▶ **SOURCE DOCUMENT**:
==========
The year 2020 was a dramatic one for the global energy sector, with the Covid-19 pandemic slashing demand for hydrocarbons and upending market norms. Seeing that investment in oil took a hit while renewable energy remained resilient, some stakeholders expect the pandemic to result in a permanent realignment of the international energy market.
The energy sector was dramatically affected by the outbreak of Covid-19, as a sharp contraction in demand due travel restrictions, government-imposed lockdowns and lower industrial output – in combination with a price war between Saudi Arabia and Russia – led to a sharp fall in the price of oil. After opening the year at $66 per barrel, prices slumped to less than $20 in April 2020 as the virus spread around the world. To help stabilise prices, that month members of the Organisation of the Petroleum Exporting Countries, along with other oil-producing nations such as Russia, Azerbaijan, Malaysia and Mexico, agreed to cut total global output by 9.7m barrels per day – equal to about 10% of production. Further revisions to output levels followed over the remainder of the year.
==========
▶ **ENTRIES SHOWN**:
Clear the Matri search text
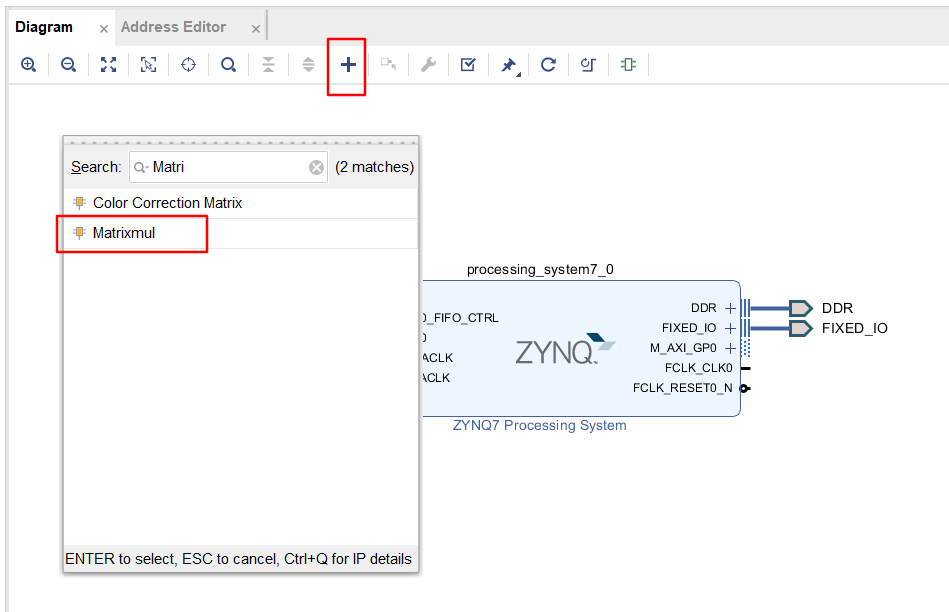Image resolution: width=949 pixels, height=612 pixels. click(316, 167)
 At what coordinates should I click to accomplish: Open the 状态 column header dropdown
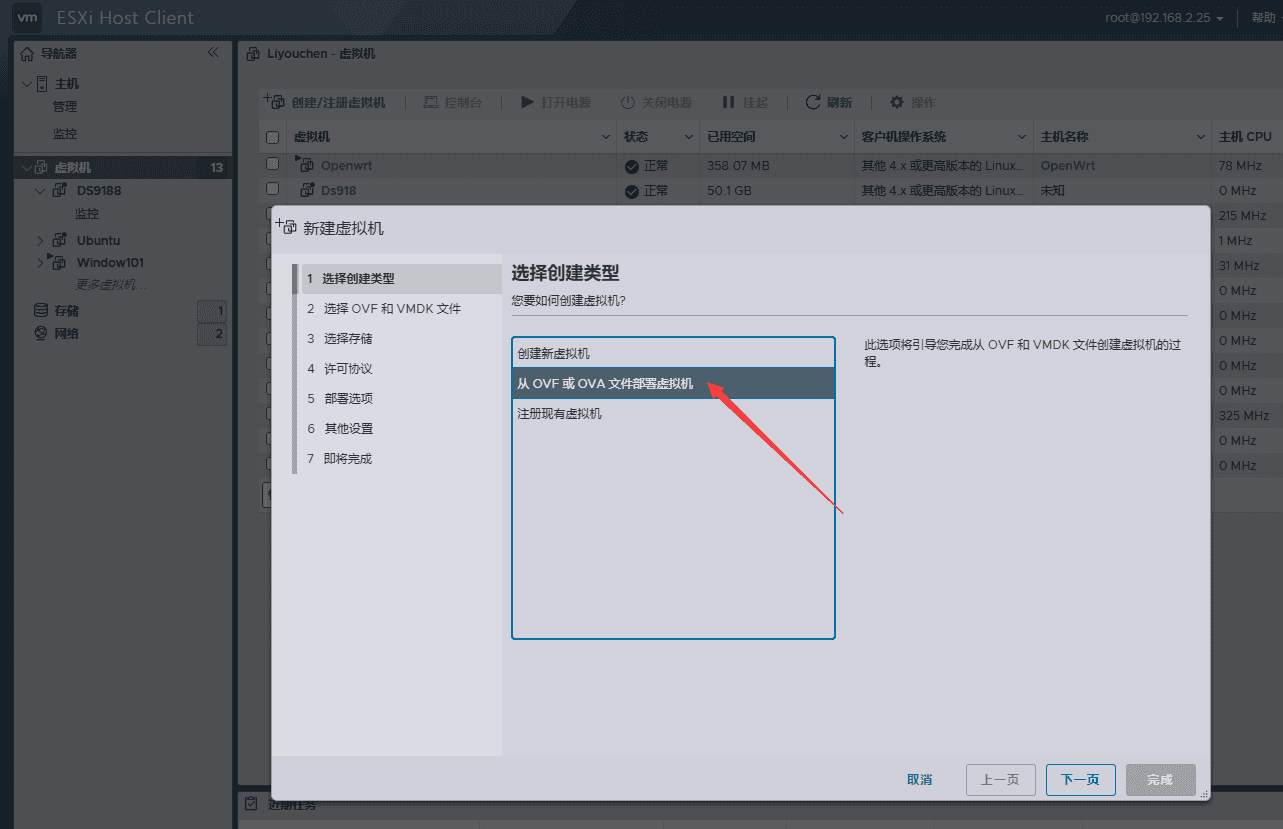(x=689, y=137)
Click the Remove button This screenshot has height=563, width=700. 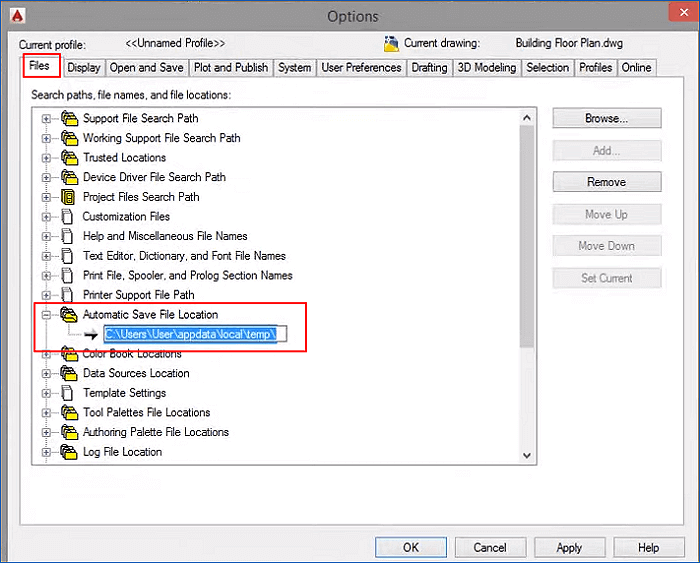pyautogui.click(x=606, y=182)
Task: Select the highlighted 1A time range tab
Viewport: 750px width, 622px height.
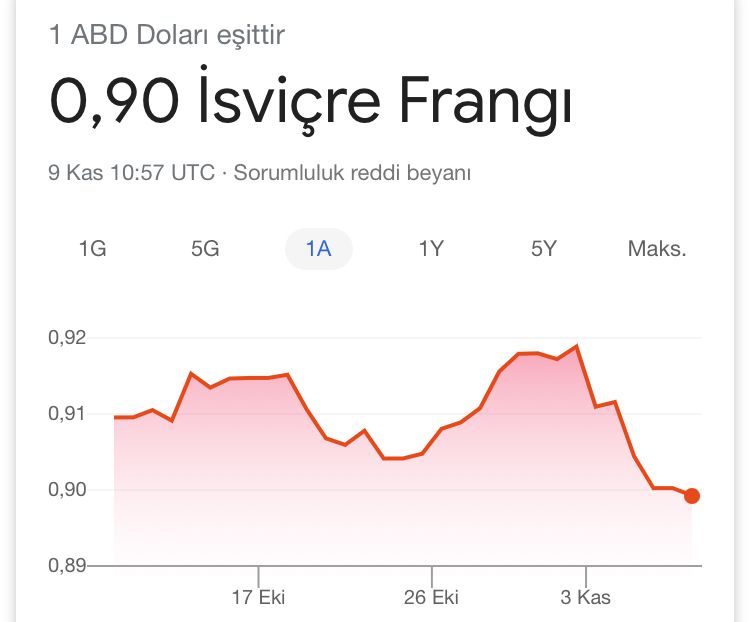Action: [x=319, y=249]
==========
▶ **APPLY WHAT YOU READ**:
1: Print the part of the energy passage from "The year 2020" up to and including "international energy market.".
2: Do these statements agree with the energy passage? For each, answer yes or no and quote the deciding words. (a) Oil prices opened 2020 at $66 per barrel. (b) The agreed output cut equaled about 20% of production. (c) Renewable energy remained resilient.
3: List the oil-producing nations that the energy passage names alongside OPEC members as agreeing to cut output.
The rows have no connection to the energy passage.

▶ **LIST OF SOLUTIONS**:
1:
The year 2020 was a dramatic one for the global energy sector, with the Covid-19 pandemic slashing demand for hydrocarbons and upending market norms. Seeing that investment in oil took a hit while renewable energy remained resilient, some stakeholders expect the pandemic to result in a permanent realignment of the international energy market.

2:
(a) Yes: "After opening the year at $66 per barrel"
(b) No: "equal to about 10% of production"
(c) Yes: "renewable energy remained resilient"

3: Russia, Azerbaijan, Malaysia, Mexico